Parents and other residents have been calling town offices to report excess snow on roofs and cracks in walls and ceilings, worried about the danger to their own homes and schools.
The level of anxiety has heightened since a Tuesday night, and then Wednesday morning when town officials after cracks were found and ceiling tiles were displaced, possibly due to the weight of snow on the roof.
A structural engineer later determined no danger existed, officials said. Since then, however, officials and educators have sought to alleviate concerns about more roof collapses occurring around town.
"Everybody is seeing the cracks," said Terri Santaniello, the office manager for Children's Adventure Center on Riverside Road.

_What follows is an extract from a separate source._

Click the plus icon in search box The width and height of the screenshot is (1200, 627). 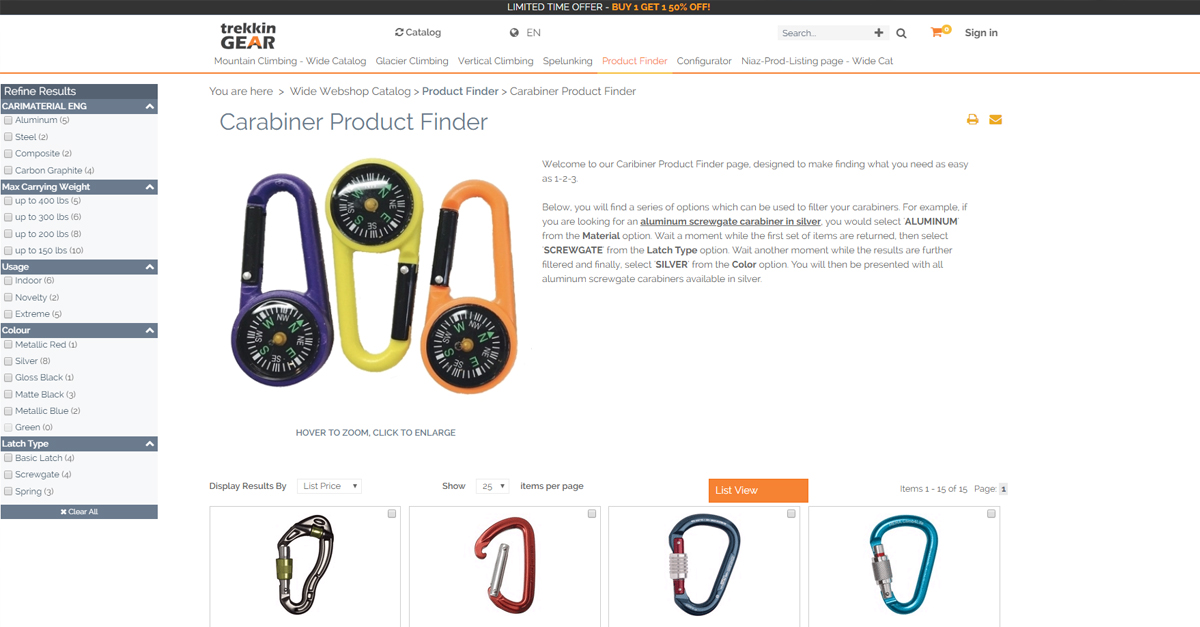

In response to complaints from parents and others about the excess snow and ice on the preschool's roof, the town sent over workers to shovel the snow — clearing about half of it as of Wednesday afternoon, Santaniello said.
The workers were expected to return to finish the other half, Santaniello said, adding the situation has been compounded by snow that has built up around some of the windows and large icicles hanging along the windows.
"Some of them are as wide as tree trunks," she said of the icicles.
Santaniello said she has tried to assure parents as much as possible, adding she and others in the building are staying vigilant.
"I don't feel uncomfortable," she said. "We all know what to look for."
At the public schools, Superintendent of Schools Janet Robinson said that all of the roofs have been inspected and none are in danger of collapsing. A structural engineer will be doing a walk through at Sandy Hook School on Thursday to confirm the building is safe for occupancy, she said.
Meanwhile, the property at Blue Linx, 201 S. Main St., remains closed after the third roof collapse on Tuesday. Firefighters were called to the scene at about 5 p.m., Tuesday, and ordered the utilities turned off and the site shut down due to the danger of more roof collapses.
While the power was turned off, the gas was not. Officials said company representatives told them the site did not have any natural gas coming to it.
But then, about an hour after firefighters and officials left the scene, more of the building — closer to South Main Street — appeared to have collapsed even more. In the process, the collapse knocked out the natural gas meters and led to a massive leak of the gas line, Botsford Fire Chief Wayne Ciaccia said.
"When the crew got there, you could hear it," he said of the gas pouring out of the pipes.
Yankee Gas was summoned and a temporary evacuation of the nearby area was ordered until the gas line could be turned off.
The site will remain completely closed until the company can draw up demolition plans, Ciaccia said.
"They just have to demo everything," he said.
A spokeswoman for the Atlanta, GA-based Blue Linx did not return a phone call seeking comment.